Joseph Shabalala's son Thamsanqa on his dad's legacy: 'He has left some big shoes to fill but we are determined to fill them'

Joseph Shabalala (Photo: Gallo)
Joseph Shabalala (Photo: Gallo)

Over 60 albums, five sought-after Grammy Awards, and one farm boy-turned-musical maestro who set it all in motion – Joseph Shabalala had every reason to be proud of his achievements.

Although the group’s founder died on Tuesday, aged 78, his life impacted the lives of all the members of Ladysmith Black Mambazo in significant ways.

In a 2018, while Joseph was battling health problems, some of the members of the legendary group shared how he had changed their lives with Move!.

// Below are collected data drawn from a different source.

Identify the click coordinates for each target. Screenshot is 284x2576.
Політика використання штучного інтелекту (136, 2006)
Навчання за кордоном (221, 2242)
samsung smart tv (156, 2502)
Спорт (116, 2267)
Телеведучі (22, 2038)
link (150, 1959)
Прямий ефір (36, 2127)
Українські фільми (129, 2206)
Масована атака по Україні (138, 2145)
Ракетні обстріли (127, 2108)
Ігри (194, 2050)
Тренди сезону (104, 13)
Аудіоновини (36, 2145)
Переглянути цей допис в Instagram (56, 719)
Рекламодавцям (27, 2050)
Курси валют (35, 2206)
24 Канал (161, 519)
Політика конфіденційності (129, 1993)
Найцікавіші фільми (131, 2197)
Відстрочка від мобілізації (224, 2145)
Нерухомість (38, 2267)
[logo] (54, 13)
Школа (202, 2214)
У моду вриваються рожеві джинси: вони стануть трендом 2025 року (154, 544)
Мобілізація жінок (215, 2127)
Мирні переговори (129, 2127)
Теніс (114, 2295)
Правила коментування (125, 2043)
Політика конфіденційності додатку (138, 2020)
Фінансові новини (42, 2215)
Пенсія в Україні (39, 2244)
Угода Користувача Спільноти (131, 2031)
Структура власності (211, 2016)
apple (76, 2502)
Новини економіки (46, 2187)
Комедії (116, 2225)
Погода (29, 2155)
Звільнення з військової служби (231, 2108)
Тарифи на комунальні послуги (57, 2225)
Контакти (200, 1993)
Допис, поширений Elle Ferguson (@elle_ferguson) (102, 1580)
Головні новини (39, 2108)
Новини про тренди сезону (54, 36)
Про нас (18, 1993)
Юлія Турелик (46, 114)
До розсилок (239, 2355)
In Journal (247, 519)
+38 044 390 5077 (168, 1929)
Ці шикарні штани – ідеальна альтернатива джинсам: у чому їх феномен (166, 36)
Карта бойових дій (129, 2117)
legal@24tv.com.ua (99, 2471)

Joseph’s cousin Albert Mazibuko (70), the oldest Ladysmith Black Mambazo member, says he will never forget the day Mshengu (Joseph’s clan name) changed his life.

“Mshengu told me about his dream of improving isicathamiya music. I had no idea what isicathamiya was but he was willing to teach me. I could tell he had a plan already because he wanted us to start writing music immediately.”

Albert says music has always been more than a job for Joseph.

“He told me we need to compose unique, empowering songs. I can still remember that day we composed, wrote and performed Inkosi Yamakhosi and Buya Dudu Wam. We were not even aware that we were making history.

“We also had no idea we’d end up travelling all over the world, healing people through this kind of music. To him, music was a calling not just a job.”

Mpindela Mazibuko (64) joined the group in 1974. “I used to stand at the corner and watch him and the group practicing. One day he asked me to join them. I was still at school but I joined and never looked back.”

Under Joseph’s guidance, Albert, Mpindela and the rest of the group became the most successful South African music group in the ’80s.

They found international fame when US singer/songwriter Paul Simon collaborated with them on his Graceland album. In 1998 Paul produced their album, Shaka Zulu, which won a Grammy. 30 years later, Ladysmith Black Mambazo won another Grammy for best world music album for its reworked hit album Shaka Zulu Revisited: 30th Anniversary Celebration.

When he retired Joseph left his legacy in the hands of his sons Thulani (50), Sibongiseni (46) and Thamsanqa (41) Shabalala. Thulani fondly recalls joining the group in 1984.

“We didn’t have much choice but to be part of the group because singing was one of the main chores in the house. I formally joined the group when one of the members didn’t arrive and I had to stand in for him. From that day I became a full member,” he says. Before joining Ladysmith Black Mambazo, Sibongiseni sang in Mshengu White Mambazo, a junior version of the group.

“The main group was always abroad and unavailable hence there was a need for an alternative to perform at home,” he explains. “My brothers and I formed White Mambazo but at functions we performed Black Mambazo songs. They groomed and mentored us until we were ready to join the main group.”

The mentoring hasn’t stopped now that Sibongiseni has progressed to the main group. “We’ve mentored and groomed the likes of [isicathamiya group and The Sing-Off South Africa winners] Thee Legacy. That experience taught us to be independent and as a result we all have our own projects.”

They’re stepping out of their father’s shadow but Joseph cast a long one.

“At first it was really difficult because people know his voice and they recognised his face but gradually people started to warm up to us,” Thami says. “It’s a fact that the group isn’t the same without him but the melody has not changed. He has left some big shoes to fill but we are determined to fill them.” The family is also in the process of turning Joseph’s home into a museum where all his awards, albums and accolades will be displayed to ensure his legacy is kept alive but, for millions of fans around the world, Joseph’s spirit will always live on in the sounds of Ladysmith Black Mambazo. For that we say thank you for the music!